* [EXERCISE PROMPT]
Search the listing for the word "width" and copy every line where it turns up.

* [INFORMATION PROVIDED]
============

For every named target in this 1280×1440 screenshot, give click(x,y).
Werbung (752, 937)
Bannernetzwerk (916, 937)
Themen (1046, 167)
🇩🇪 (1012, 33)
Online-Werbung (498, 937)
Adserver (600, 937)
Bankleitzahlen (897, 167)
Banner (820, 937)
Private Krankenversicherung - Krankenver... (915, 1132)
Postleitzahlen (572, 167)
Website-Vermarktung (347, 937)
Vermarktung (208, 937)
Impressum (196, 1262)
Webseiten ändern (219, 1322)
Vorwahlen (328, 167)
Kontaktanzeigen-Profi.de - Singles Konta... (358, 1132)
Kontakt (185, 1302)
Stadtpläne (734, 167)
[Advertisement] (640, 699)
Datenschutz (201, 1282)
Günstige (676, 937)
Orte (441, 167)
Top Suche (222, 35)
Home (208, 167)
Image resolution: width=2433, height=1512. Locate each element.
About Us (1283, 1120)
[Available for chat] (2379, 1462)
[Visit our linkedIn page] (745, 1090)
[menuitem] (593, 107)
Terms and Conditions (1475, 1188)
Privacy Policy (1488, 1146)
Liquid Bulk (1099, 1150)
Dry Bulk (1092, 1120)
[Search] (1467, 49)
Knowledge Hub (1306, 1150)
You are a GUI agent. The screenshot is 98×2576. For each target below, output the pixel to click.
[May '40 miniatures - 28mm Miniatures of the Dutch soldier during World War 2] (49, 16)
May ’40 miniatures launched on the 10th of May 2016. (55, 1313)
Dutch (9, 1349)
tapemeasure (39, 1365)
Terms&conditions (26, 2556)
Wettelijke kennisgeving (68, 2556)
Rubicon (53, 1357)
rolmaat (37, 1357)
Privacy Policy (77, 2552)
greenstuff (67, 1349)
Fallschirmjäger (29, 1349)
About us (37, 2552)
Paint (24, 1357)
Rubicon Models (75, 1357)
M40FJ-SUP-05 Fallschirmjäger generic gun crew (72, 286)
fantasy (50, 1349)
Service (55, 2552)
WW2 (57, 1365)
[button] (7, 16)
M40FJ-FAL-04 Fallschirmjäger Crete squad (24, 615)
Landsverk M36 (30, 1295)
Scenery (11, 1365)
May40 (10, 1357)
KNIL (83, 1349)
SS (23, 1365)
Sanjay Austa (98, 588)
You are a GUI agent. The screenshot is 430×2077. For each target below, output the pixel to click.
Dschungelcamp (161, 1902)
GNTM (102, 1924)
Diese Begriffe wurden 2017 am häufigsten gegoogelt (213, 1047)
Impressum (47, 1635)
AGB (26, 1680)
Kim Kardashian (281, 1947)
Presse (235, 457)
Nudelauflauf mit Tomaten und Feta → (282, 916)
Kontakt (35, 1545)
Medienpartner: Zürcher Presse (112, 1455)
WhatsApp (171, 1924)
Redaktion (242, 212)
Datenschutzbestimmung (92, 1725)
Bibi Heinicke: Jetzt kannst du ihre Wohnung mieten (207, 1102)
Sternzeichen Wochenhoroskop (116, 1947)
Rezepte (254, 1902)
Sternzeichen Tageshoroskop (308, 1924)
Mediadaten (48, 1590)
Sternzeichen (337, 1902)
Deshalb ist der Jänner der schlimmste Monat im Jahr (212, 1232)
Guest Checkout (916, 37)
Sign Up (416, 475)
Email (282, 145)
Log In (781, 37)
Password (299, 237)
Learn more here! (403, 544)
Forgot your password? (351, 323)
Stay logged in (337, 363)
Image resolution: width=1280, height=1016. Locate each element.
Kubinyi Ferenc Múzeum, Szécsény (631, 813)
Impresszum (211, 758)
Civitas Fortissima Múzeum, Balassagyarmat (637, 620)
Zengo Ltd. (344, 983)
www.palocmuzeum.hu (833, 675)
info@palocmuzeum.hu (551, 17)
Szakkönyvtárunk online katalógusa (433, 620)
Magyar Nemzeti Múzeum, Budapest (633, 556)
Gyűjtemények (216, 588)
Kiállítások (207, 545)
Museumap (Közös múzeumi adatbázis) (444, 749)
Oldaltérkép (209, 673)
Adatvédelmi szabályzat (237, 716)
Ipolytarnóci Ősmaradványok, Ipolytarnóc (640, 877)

============

* [SOLUTION TO THIS TASK]
Image resolution: width=2433, height=1512. Locate each element.
Image resolution: width=1280, height=1016. Locate each element.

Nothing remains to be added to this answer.